If you’re taking any of AP Art courses, like 2-D or 3-D studio art, you absolutely have to understand the core principles of design. That’s because the elements and principles of design are a foundational element of great art!

In this article, we’re going to teach you everything you need to know about the seven principles of design, including:

  • An overview of the principles of design
  • An introduction to key concepts
  • An in-depth look at each of the principles one-by-one
  • Three top tips for incorporating these principles into your own work

Let’s get started!  


What Are the Principles of Design?

If you’ve ever played a sport, then you know that there are some fundamental rules that you have to follow if you want to be successful. For example, if you play soccer, then you know that one of the rules is that you have to kick the ball into the opposing team’s goal in order to score a point! While you don’t have to follow this rule—your team could just kick the ball to one another for 90 minutes—you’ll have a much better chance of winning if you do.

The principles of design are a lot like the rules of a sport.
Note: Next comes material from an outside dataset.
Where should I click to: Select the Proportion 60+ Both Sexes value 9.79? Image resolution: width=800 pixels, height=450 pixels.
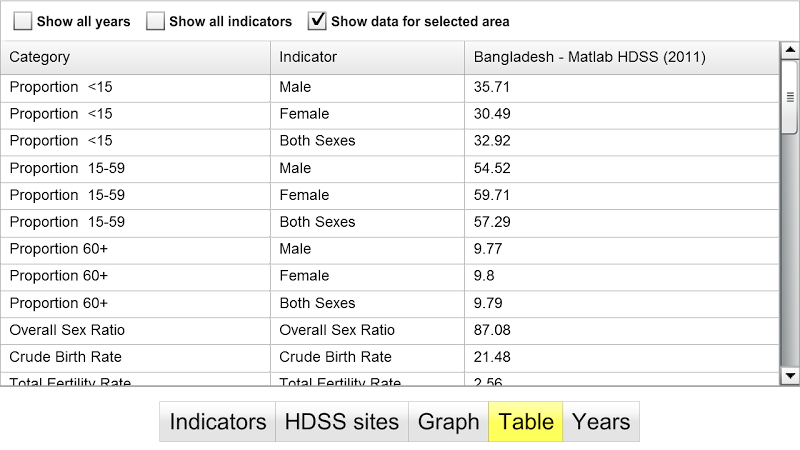pos(489,303)
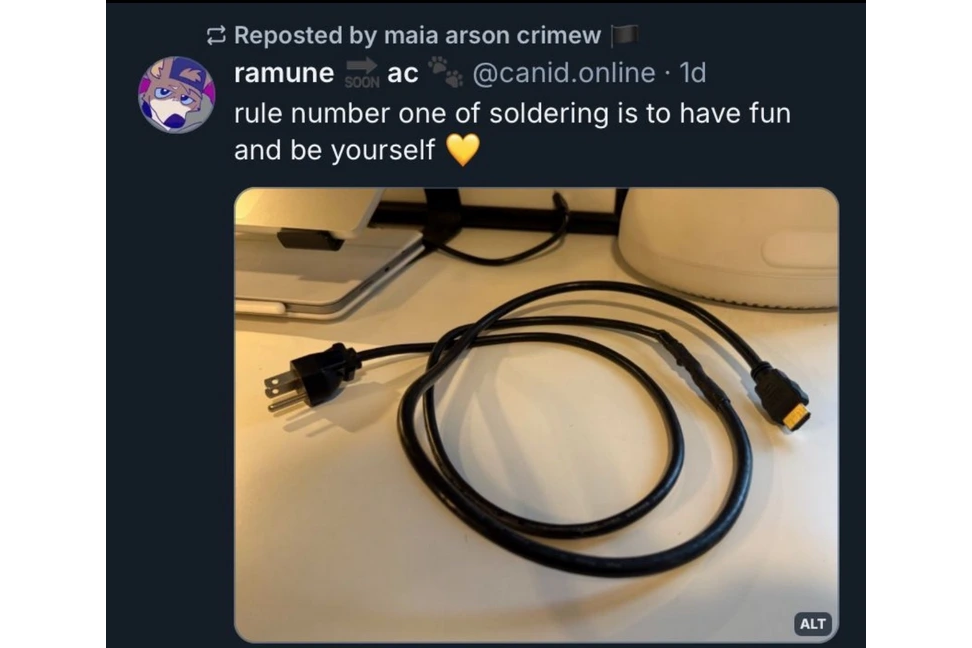Viewport: 972px width, 648px height.
Task: Open the "Reposted by maia arson crimew" link
Action: click(x=417, y=36)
That’s because the principles of design are the rules and principles that artists and designers use to create visual compositions. Artists use these principles to make sure whatever they’re making accurately and effectively delivers their intended message to their audience.
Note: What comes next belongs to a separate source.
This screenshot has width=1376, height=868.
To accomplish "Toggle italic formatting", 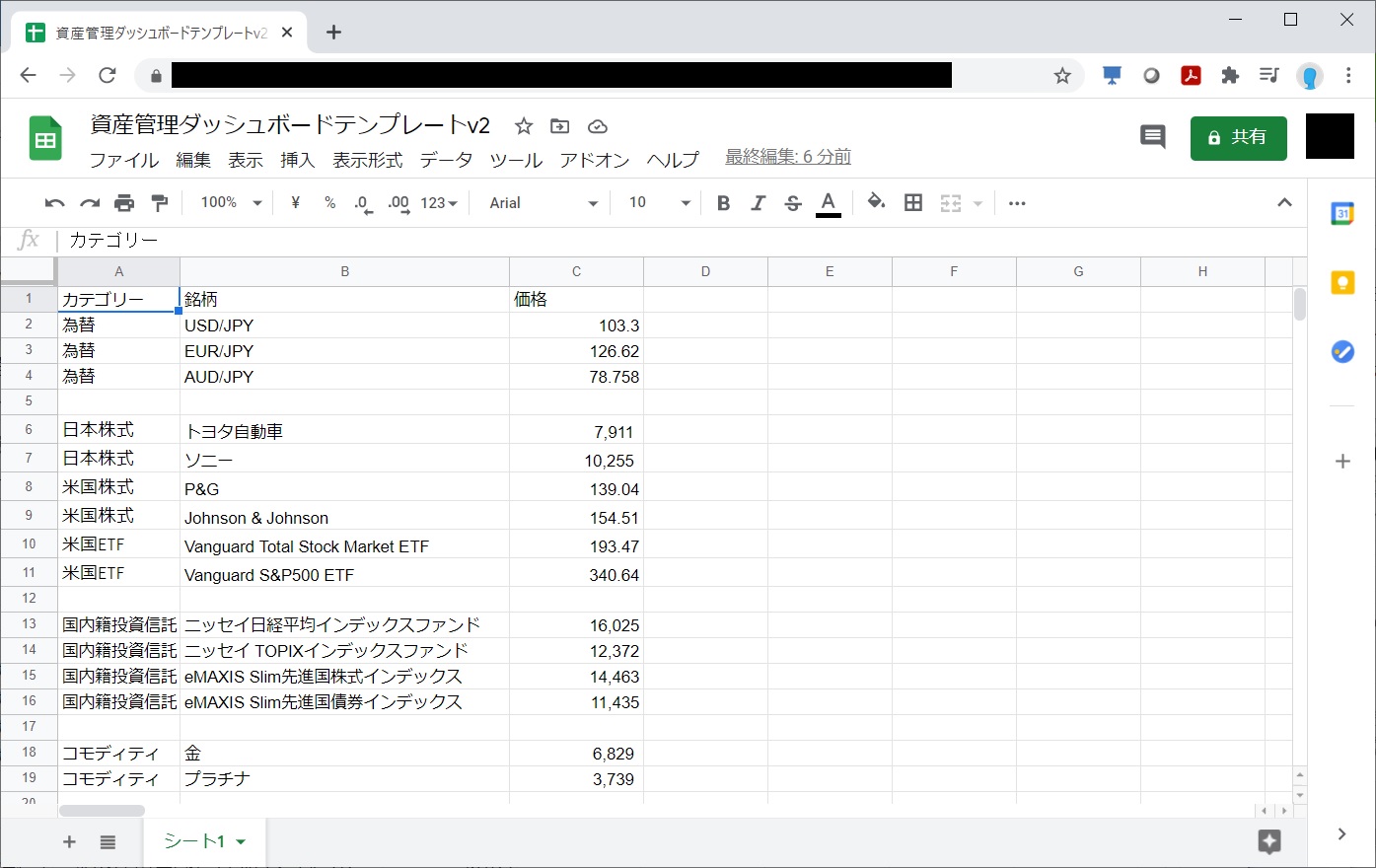I will coord(758,202).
2 Key Concepts: Visual Language and Design

In order to understand the principles of design, you first have to have a handle on two key concepts: visual language and design in general.

Visual language is the idea that we communicate through visual symbols. For example, take a look at the clothes you’re wearing. Do they have a logo on them, like the Nike “swoosh” or the Ralph Lauren “polo pony”? If they do, you’re participating in visual language!
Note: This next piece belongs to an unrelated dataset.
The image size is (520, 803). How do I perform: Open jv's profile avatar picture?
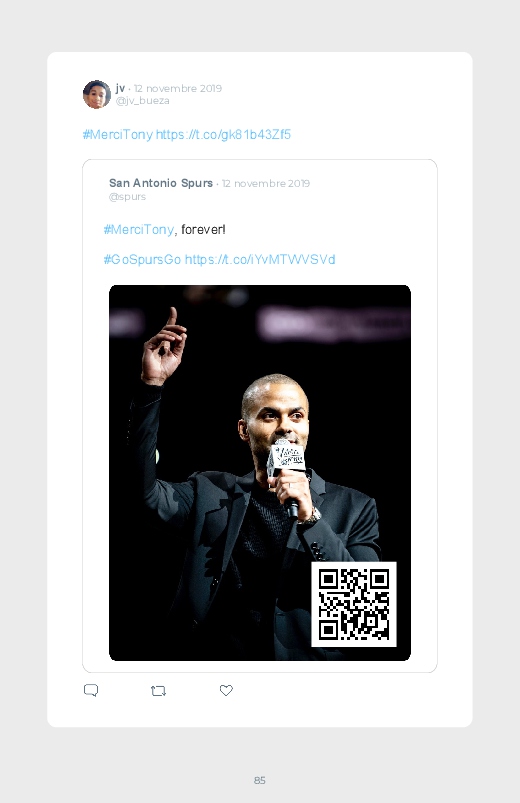[x=97, y=94]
Visual language is the way that designers and artists communicate messages and meaning through their work. They can use things like colors, lines, and shapes to make you feel or think a certain way. And since this is the ultimate goal of design, it’s important to understand how visual language works!

The second key concept is the definition of design itself. You probably hear the term thrown around a lot, whether it’s about the design of the newest Tesla car or the launch of a new designer clothing label.

But when it comes to principles of design, the term “design” has a very specific definition. In this case, design is the process of selecting and organizing elements or components in order to fulfill a specific purpose . This purpose may be functional, aesthetic, or both!  

So when we talk about design in this article, we’re specifically talking about how design elements are used to support the artist’s ultimate goal, whether that’s marketing a product, telling a story, or creating the next great artistic masterpiece.

What Are the Principles of Design Used For?

Artists use the principles of design to make sure that the work they’re creating...well, works. For instance, let’s say a graphic designer is supposed to create a poster for a presidential candidate. It’s going to be really important for the designer to use the principles of design during their design process to ensure the finished poster is visually communicating the right message to potential voters.

The same holds true for fine art, too. Artists paint, sculpt, and create in order to communicate with their viewers. Let’s say an artist is worried about how much Americans consume on a daily basis. That may become the subject of their work, and they’ll pay close attention to how their finished piece speaks to viewers about issues of capitalism. (A good example of how opinions on topics like consumerism and capitalism can be expressed through fine art is the painting “Landscape,” by American painter Mark Tansey .)

On the flip side, these principles are also used to determine whether a piece of art is a success or failure. When a visual composition uses the principles of design well, it will succeed in fulfilling its purpose (whatever that purpose might be). But just because a work is successful doesn’t mean you have to like it. That’s because liking or disliking a visual piece involves your personal taste.

The difference between the principles of design and taste is important. As an artist, it's important to separate your work from taste. This is true for many commercial artists, where their clients’ tastes might not reflect their own. Even fine artists need to be able to do this so that they aren’t conforming their art to others’ tastes.

For a critic, the separation helps them make better judgements. While there’s no real objective way to critique art, the principles of design provide a kind of rubric for assessing whether a piece of art functions.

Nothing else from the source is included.